Ése es el peso atómico central de Jerusalén, sólo unas hectáreas de entre 320 kilómetros cuadrados, que realmente se disputan Barak y Arafat; una ciudad dentro de varias ciudades, donde las ruinas, los recordatorios del pasado no están, como en Atenas, vallados a la manera de las fieras en el parque, sino desparramados en la misma libertad caliginosa de la multitud. La existencia de aquellas pistas que conducen al Antiguo Testamento es la justificación de una identidad mitológica, aunque, quizá, más para Israel que para los palestinos, que, además, son árabes. Ésa es la última soberanía irrenunciable. La estación final del via crucis de estas muñecas rusas.

Ello explica porqué cambiar una piedra de sitio, causar una alteración de la geografía teológica de Jerusalén, produce ondas que llegan hasta el Consejo de Seguridad, y se bañan de sangre en las vías adyacentes. Así, el 24 de septiembre de 1996, bajo la gobernación del ultranacionalista israelí Benjamin Netanyahu, el intento de prolongación de las obras del túnel de los Asmoneos, que recorre, subterráneo, la explanada de los templos, provocó una insurrección civil palestina, en la que hubo cerca de un centenar de muertos entre ambos bandos.

Lo más parecido a una hipótesis de trabajo para los dos negociadores de Camp David es el llamado documento Beilin-Mazen, que pusieron a punto en Oslo el hoy ministro de Justicia israelí Yossi Beilin y el lugarteniente de Arafat Abu Mazen. En el mismo se fijan determinados puntos de partida.

Israel vería reconocida por los palestinos su soberanía formal sobre Jerusalén Oeste y, de hecho, sobre el oriental; se extenderían aún más los límites de la ciudad para incluir el poblachón de Abu Dis, de unos 20.000 habitantes, para que la Autoridad Nacional estableciera allí su capital, denominándola formalmente Al Kuds. Tanto Abu Dis como la explanada de los templos estarían bajo la soberanía palestina.

Arafat, que ha desautorizado privadamente en estas últimas semanas lo negociado por Mazen, acusándole de demasiado dadivoso, se mueve hoy entre dos temores. El de no ceder el máximo de lo aceptable y no llegar, por ello, a ser el primer presidente del primer Estado Palestino, y el de no mostrarse lo mínimo de lo intransigente, y ser apostrofado, sobre todo por las generaciones futuras, como el gran traidor a la causa del pueblo guerrillero.

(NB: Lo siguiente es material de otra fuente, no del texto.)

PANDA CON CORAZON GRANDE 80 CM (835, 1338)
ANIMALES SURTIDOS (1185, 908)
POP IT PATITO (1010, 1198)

Ante ello, el presidente palestino ha ideado una salida propia del gran artista del alambre que es; que lo que se firme, más o menos con la distribución apuntada de soberanías, se haga bajo la advocación del cumplimiento, aunque sin fecha de caducidad, de la resolución 242 de la ONU, según la cual Israel debería retirarse de todos los territorios ocupados. Eso le permitiría al rais aceptar en la práctica menos de lo que reivindica, sin haber renunciado en teoría a nada. Pero, en este -¿primer?- embate de Camp David no parece fácil que israelíes y palestinos alcancen plenamente a cuadrar unas cuentas que son tan minuciosas como espesas.